Still concerned about safety conditions, Archer continued to sound the alarm and filed a complaint against the facility with the US Occupational Safety and Health Administration, the lawsuit states.

According to the lawsuit, her bosses then allegedly resisted her by, among other things, putting her in the caretaker service and refusing to let her work remotely.

When Archer learned in March that Harvey was charged with murdering 68-year-old Susan Leyden — parts of whose body were found in various locations in Brooklyn — it “came as no surprise,” the lawsuit said.

Marceline Harvey, 83.
Marceline Harvey, 83, a man who identifies as a woman, has been charged with murder in the gruesome killing of Susan Leyden, 68.
Gregory P. Mango

Two months later, Archer claims she was fired for even sounding the alarm, according to her lawsuit. She was suspended without pay on May 24 and fired a week later for disobedience “although they had no documentation or documentation.”

“MS Archer has been placed at work in a position that no employee should be faced with,” her attorney, Jeffrey Risman, told The Post on Monday.

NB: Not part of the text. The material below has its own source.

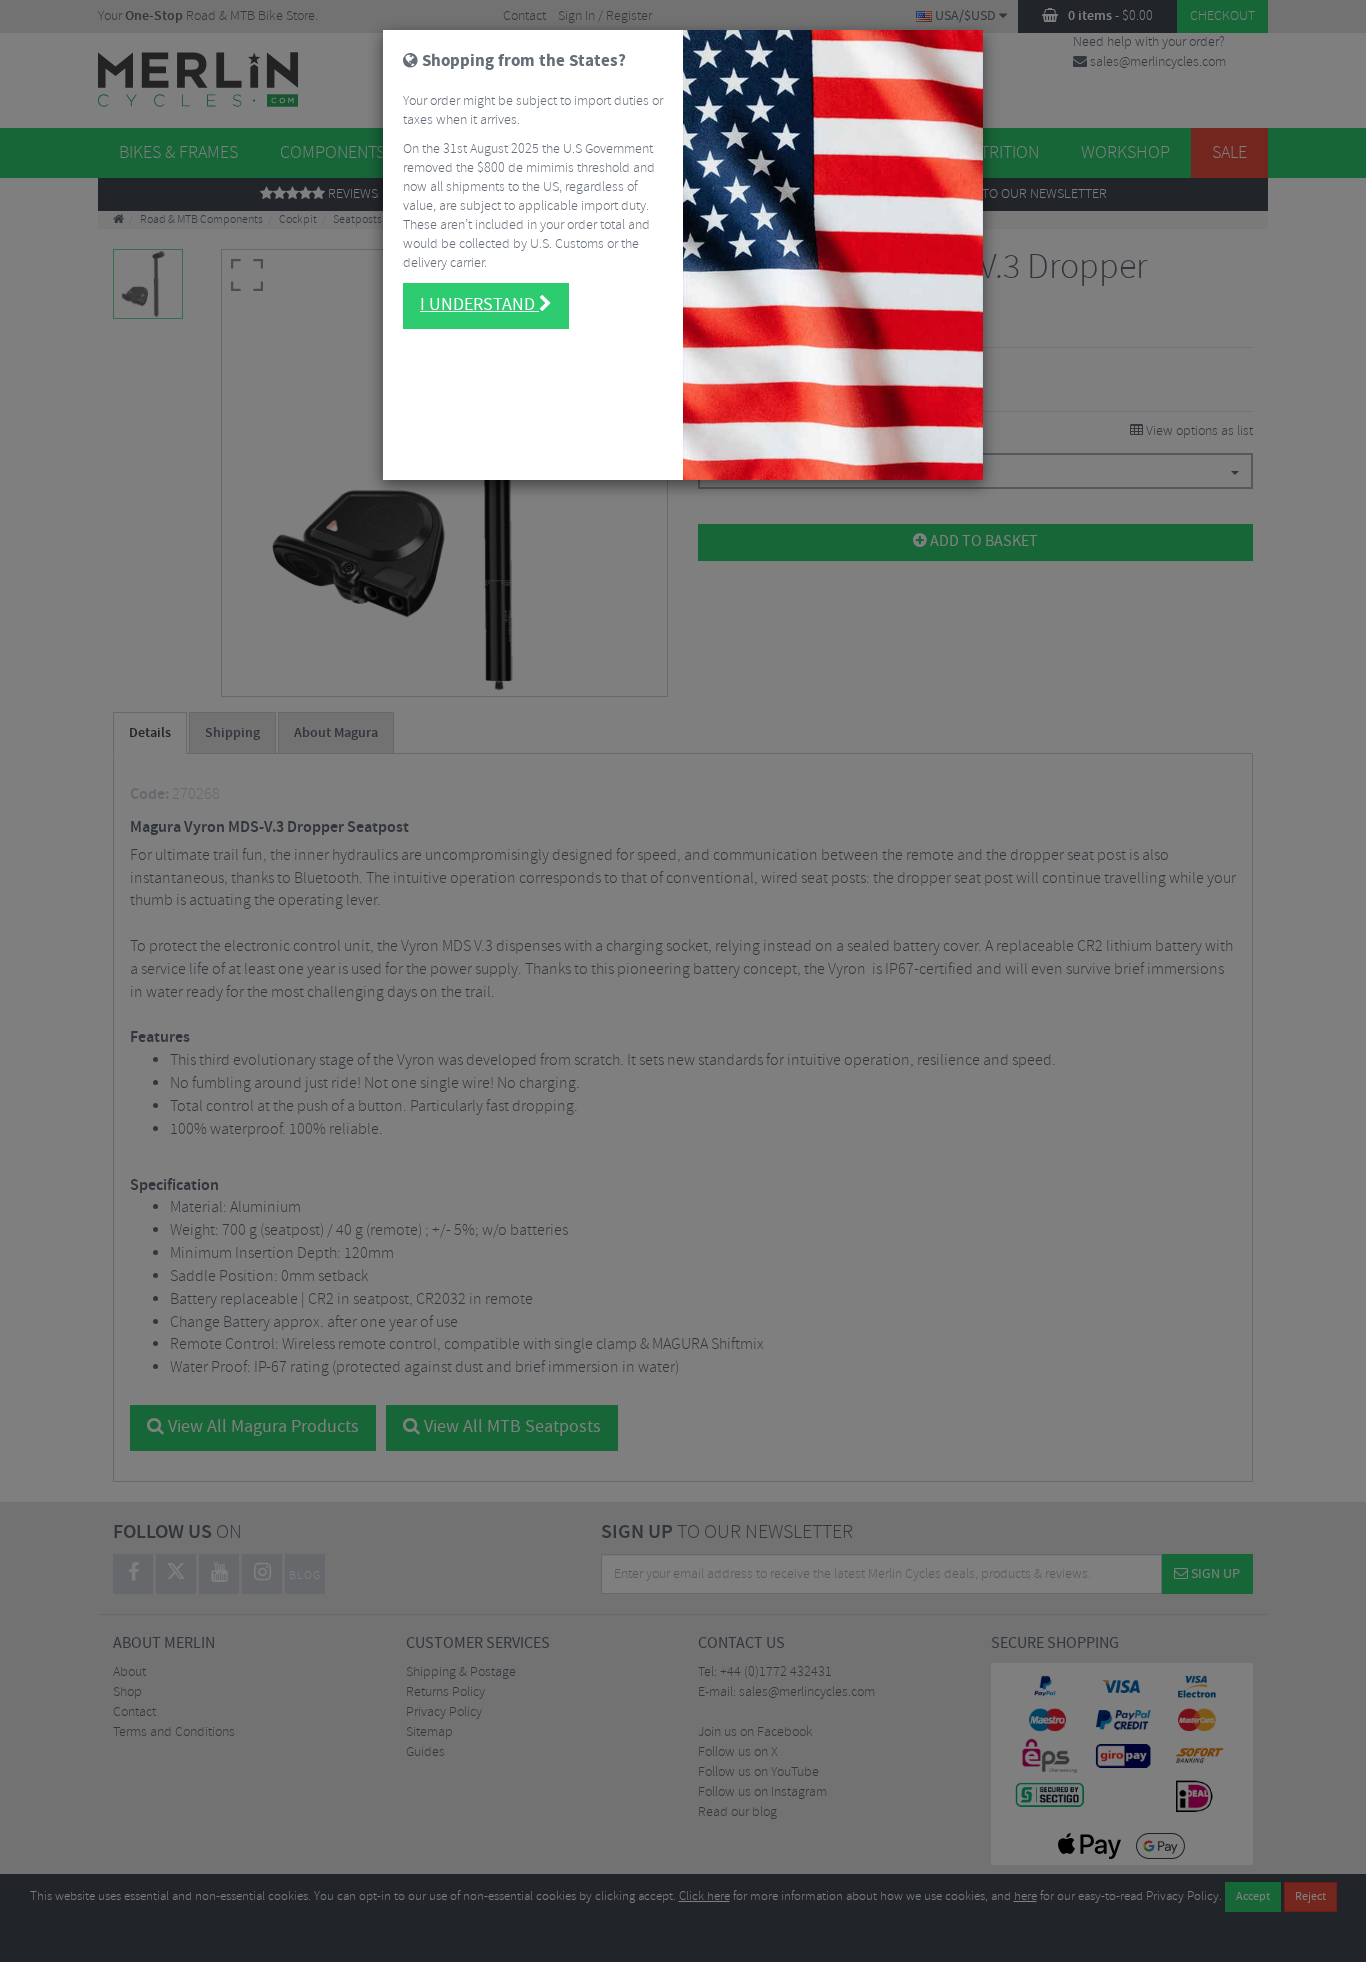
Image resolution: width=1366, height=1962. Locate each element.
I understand (479, 305)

Officials at the shelter declined to comment Monday. The facility’s parent company, the New York Foundation for Senior Citizens, did not immediately respond with a request for comment.

Marceline Harvey, 83.
Marceline Harvey, 83, is charged with the murder of Susan Leyden, 68.

According to records verified by The Post, the foundation has received at least $95 million in city funding for support services, including transportation costs, since 2009 and at least $5 million from the state since 2008.

The city and state are not named as parties in the employment lawsuit, which seeks back payments, unpaid wages and unspecified financial damages.

“Everyone should feel safe at work, and employers should respond effectively to safety concerns,” said Risman, Acher’s attorney. “Instead, she has faced countless obstacles and, in the face of adversity, shown tremendous courage in her decision to stand up and do what is right and fight for what is just.”

Harvey, a man who identifies as a woman, has pleaded innocent in Leyden’s murder. He was charged under the name Harvey Marceline.